§ Artikel:
◆ ◆ ◆

Das Interessante an dem Fall war, daß die Ausstellung, die privat
von einem Galeristen parallel zur 46. Biennale von Venedig organisiert
wurde, unter dem Titel "Kunsthandwerk der Peripherie" promoted
wurde. Auch war die Tatsache bemerkenswert, daß der Titel vom Galeristen
und nicht von den Künstlern stammte. So wurde das, was als Ironie
begann, erneut zum Stereoptypen.
Es ist kein Zufall, daß all das - sowohl von seiten des Galeristen
als auch von den Künstlern - im Kontext einer internationalen Biennale
unternommen wurde. Bis Mitte der achtziger Jahre zweifelten diese Biennalen
nicht daran, daß die Kunst einheitlich, universell und mit hegemonialen
Werten ausgestattet ist. Die Gleichungen Kunst-Kommerz und Kunst-Hegemonisierung
waren noch nicht das Ziel ernsthafter Herausforderungen. 1984 wurde die
Erste Biennale von Havanna eröffnet, womit eine neue Serie institutionalisierter
Ausstellungen begann, die - ob nun gut oder schlecht - dazu dienten, der
Kunst der Peripherie einen spezifischen Resonanzraum zu verschaffen.

◆ ◆ ◆

§ Datenauszug:
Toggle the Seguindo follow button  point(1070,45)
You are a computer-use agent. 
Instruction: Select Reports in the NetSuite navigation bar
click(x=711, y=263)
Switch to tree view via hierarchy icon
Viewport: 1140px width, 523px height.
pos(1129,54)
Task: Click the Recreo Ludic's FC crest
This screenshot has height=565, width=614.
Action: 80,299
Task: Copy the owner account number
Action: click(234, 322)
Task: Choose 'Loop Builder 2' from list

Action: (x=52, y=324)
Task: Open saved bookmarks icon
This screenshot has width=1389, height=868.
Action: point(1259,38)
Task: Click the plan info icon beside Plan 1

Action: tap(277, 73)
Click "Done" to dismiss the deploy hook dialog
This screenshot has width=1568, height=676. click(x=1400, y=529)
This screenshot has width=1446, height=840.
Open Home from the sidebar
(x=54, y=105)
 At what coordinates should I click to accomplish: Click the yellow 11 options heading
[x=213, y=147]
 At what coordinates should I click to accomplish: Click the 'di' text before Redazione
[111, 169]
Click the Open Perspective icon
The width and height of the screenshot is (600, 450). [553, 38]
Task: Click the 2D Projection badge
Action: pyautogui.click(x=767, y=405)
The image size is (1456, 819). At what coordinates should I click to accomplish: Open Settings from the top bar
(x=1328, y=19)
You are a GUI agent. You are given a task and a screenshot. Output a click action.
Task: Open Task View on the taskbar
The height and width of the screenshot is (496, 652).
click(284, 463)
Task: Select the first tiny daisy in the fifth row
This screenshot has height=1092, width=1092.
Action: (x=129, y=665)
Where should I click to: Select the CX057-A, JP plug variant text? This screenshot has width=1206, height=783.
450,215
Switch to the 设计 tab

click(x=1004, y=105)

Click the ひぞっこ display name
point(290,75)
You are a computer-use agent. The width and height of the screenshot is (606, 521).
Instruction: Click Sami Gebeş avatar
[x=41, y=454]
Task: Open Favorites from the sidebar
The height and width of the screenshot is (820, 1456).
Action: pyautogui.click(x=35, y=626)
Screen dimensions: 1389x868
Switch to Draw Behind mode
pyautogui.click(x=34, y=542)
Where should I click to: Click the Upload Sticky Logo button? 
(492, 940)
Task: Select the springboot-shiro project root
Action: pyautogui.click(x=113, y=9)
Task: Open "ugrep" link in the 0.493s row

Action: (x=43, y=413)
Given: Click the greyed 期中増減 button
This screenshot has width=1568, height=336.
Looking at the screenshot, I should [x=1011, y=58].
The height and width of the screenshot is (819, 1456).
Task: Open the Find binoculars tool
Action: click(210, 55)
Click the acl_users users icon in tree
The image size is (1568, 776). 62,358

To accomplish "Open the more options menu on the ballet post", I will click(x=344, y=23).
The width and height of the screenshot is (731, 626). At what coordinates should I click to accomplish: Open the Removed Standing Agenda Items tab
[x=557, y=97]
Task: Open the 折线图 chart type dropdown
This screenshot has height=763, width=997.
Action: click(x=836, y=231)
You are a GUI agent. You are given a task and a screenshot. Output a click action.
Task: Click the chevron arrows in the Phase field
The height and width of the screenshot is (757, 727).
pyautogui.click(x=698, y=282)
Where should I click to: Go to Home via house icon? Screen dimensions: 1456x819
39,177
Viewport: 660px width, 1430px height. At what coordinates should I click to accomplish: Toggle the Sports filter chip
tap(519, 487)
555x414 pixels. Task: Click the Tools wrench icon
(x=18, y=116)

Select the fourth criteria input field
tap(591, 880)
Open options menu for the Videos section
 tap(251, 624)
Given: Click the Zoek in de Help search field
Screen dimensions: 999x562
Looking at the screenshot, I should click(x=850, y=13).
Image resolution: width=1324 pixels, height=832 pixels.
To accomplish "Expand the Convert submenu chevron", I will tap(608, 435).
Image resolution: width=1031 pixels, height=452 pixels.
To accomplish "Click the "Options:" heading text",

◆ ◆ ◆

§ Zu erledigen:
(a) Gib die Zeilen der Datensätze von der Zeile mit „Where should I click to: Click“ bis einschließlich der Zeile mit „will click(x=344, y=23).“ noch einmal wieder und tausche dabei „button“ gegen „control“ aus, ohne sonst etwas zu verändern.
(b) Schreibe den Artikel über Biennalen und die Kunst der Peripherie im Anschluss an seinen letzten Satz weiter.

§ Lösungen:
(a)
Where should I click to: Click the Upload Sticky Logo control? 
(492, 940)
Task: Select the springboot-shiro project root
Action: pyautogui.click(x=113, y=9)
Task: Open "ugrep" link in the 0.493s row

Action: (x=43, y=413)
Given: Click the greyed 期中増減 control
This screenshot has width=1568, height=336.
Looking at the screenshot, I should [x=1011, y=58].
The height and width of the screenshot is (819, 1456).
Task: Open the Find binoculars tool
Action: click(210, 55)
Click the acl_users users icon in tree
The image size is (1568, 776). 62,358

To accomplish "Open the more options menu on the ballet post", I will click(x=344, y=23).

(b)
Aus dem Abstand eines Jahrzehnts betrachtet, war die Biennale von Havanna
die ambitionierteste, experimentellste (hinsichtlich ihrer eigenen Struktur)
und am deutlichsten um die Themen der Marginalität bemühte.
Die Ausstellung der Werke wurde in einen Kontext von Diskussionen und
kulturellen Aktivitäten eingebettet, um ein Forum für den Austausch
von Ideen für die Künstler der Dritten Welt zu schaffen (selbst
wenn man nicht präzisieren konnte, wer dieser Welt angehört
und wer nicht). In ihren fünf Ausgaben, die letzte 1994 [ 1 ], bestätigte
sich die Biennale im internationalen Bereich als der Präsentationsort
für jene Kunst, die im allgemeinen auf dem hegemonialen Markt nicht
sichtbar ist.
Das Projekt der Biennale war nicht rein philanthropisch und idealistisch.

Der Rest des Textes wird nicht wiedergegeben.